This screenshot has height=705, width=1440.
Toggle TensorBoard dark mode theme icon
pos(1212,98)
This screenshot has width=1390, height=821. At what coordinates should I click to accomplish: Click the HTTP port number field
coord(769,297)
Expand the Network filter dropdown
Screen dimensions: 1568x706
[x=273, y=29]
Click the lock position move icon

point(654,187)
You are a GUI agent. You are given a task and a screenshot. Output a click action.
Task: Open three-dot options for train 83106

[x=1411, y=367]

§ How to complete this task: Each line above should be reproduced exactly, with nothing omitted.

§ Solution to this problem:
This screenshot has height=705, width=1440.
Toggle TensorBoard dark mode theme icon
pos(1212,98)
This screenshot has width=1390, height=821. At what coordinates should I click to accomplish: Click the HTTP port number field
coord(769,297)
Expand the Network filter dropdown
Screen dimensions: 1568x706
[x=273, y=29]
Click the lock position move icon

point(654,187)
You are a GUI agent. You are given a task and a screenshot. Output a click action.
Task: Open three-dot options for train 83106

[x=1411, y=367]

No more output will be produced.